Mostly I’m creating and playing and sharing the results. But a little bit of my online agenda these days is quietly folding away old self-centric things. It feels less important now to turn the attention to myself rather than to the art I can make with my unique experience.
So I put away out of the public eye another batch of the oldest posts. Pictures from my childhood.
A pretty and well-mannered little child, attention focused on a book, one button undone, perhaps from fidgeting with it.
Studio portrait, technically recognizable as me, but also just about any toddler. Finger in mouth. Baby shoes with a carefully folded over sock. A floral print dress.
With Grandma. She is wearing beads and is about the age I am now looking at this picture. No, younger by several years. My cousin is beside us and for once I’m the one wiggling and excited by something out of the picture and my cousin stands, cautious and serious, gazing at the photographer.

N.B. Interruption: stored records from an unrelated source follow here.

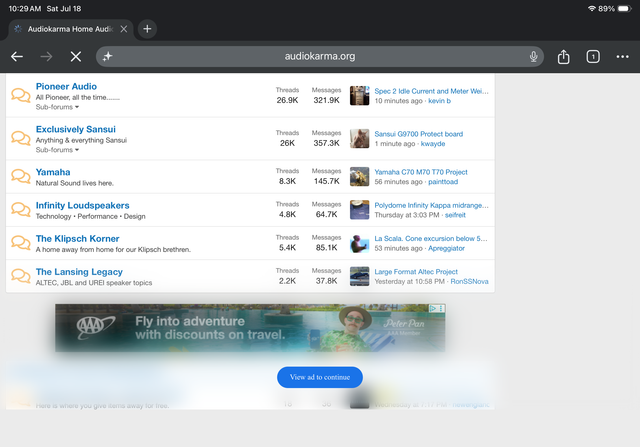Open user profile link RonSSNova

tap(469, 281)
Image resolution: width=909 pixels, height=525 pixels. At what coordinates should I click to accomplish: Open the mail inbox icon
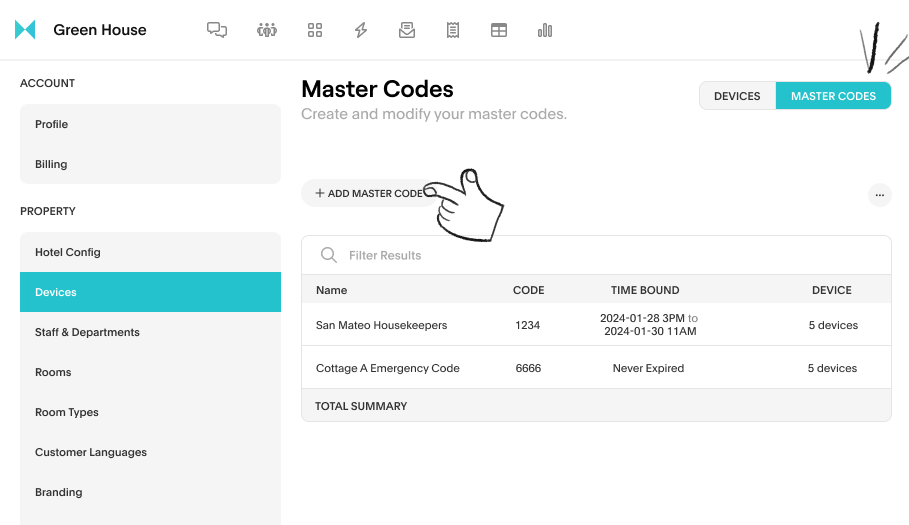tap(407, 30)
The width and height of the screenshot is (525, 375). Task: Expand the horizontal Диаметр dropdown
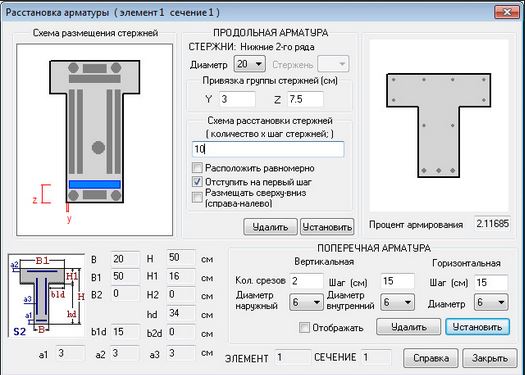click(x=491, y=302)
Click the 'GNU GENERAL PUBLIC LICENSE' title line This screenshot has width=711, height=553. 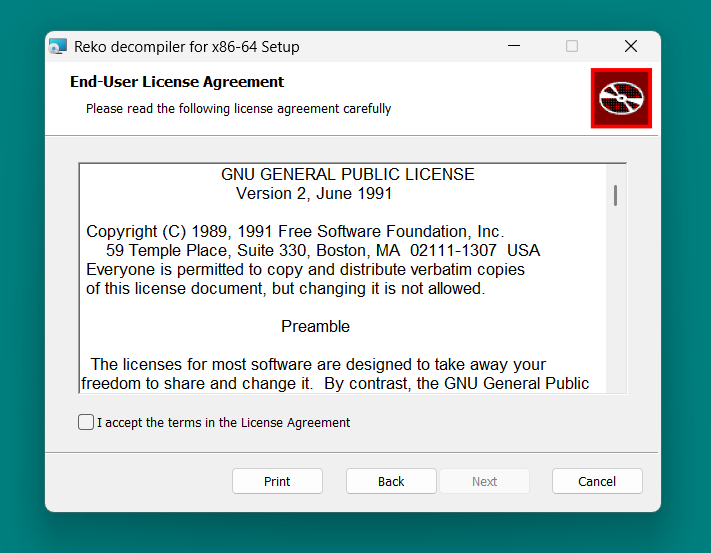click(347, 174)
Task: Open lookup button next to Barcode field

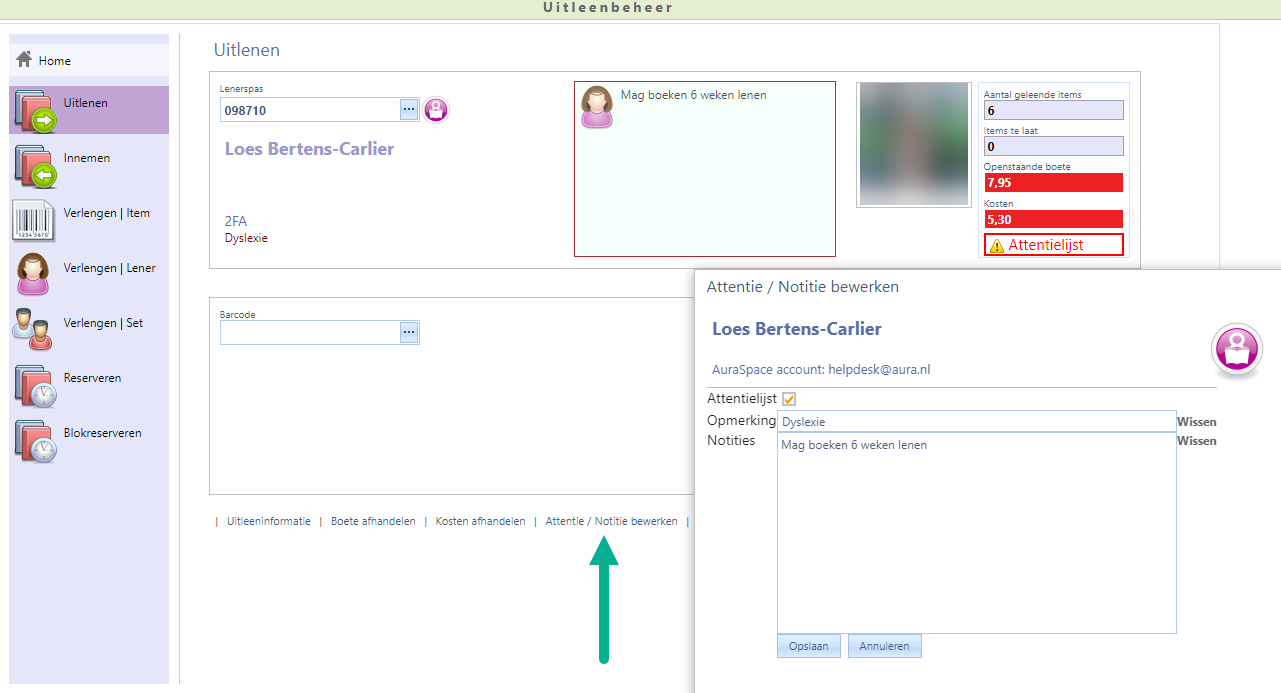Action: pos(409,332)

Me in an outfit of pale colors including white tights and shoes and a wee cardigan over my palest pink dress, sitting in a sandbox intently shoveling sand into a cup. Scooping sand with my bare hands. Kneeling in the sand. Later, apparently, on what looks like the porch of a vacation home—empty wading pool, grill, folded chair, strewn toys, a slatted wall behind and pine boards underfoot—the tights discarded, staring open-mouthed at the photographer and leaning forward, my long hair blanketing my shoulders and my eyes dark under my straight bangs.
Grandma and my cousin and I in a wooded area. Us two small ones at a picnic table. Both of us chipmunk-cheeked. My cousin (wisely, I now deem) in overalls, while I am in a white turtleneck and cardigan.
A picnic with Grandma, photo by Grandpa. I sit on her lap. She’s in shorts and has her sleeves rolled up above the elbow with a neat cuff. She’s feeding me something. I’ve got the white turtleneck again, but now I’ve got blue pants and suspenders, white shoes and red sneakers. You’d think it was from July, but the slide was developed in May. The wreckage of the picnic lies around us. Red-and-white striped cups. Plates and bags and a casserole dish and a partially eaten pie and plates with napkins and bits of uneaten food and a box with a Pepsi logo so old I don’t remember it. Also the ubiquitous big thermos for my grandparents’ coffee. We are under a tree on the grass beside some still blue water. Seems like a lovely time. And there’s pie left…
A month or so in the future perhaps. The pink dress with the short pleated skirt, but no tights, no long-sleeved shirt underneath, and bare feet. Walking on grass. Gazing out over the lawn, laundry basket in the distance, perhaps at the backyard of my great-grandmother’s house next door to my grandparents’, sucking my thumb. Sitting in a small, red, inflatable wading pool—seemingly only there to keep toys contained or provide a smooth place to sit on the grass with my bare legs—and making a growling face like a lion or tiger. Playing and trying on different voices and attitude, looks like. Throwing a ball with someone, probably Grandma. Next to me is a little stuffed animal of a dog of which I was very fond. Its short, blond fur was a little scratchy I remember. Curled in the little dry pool, sucking my thumb.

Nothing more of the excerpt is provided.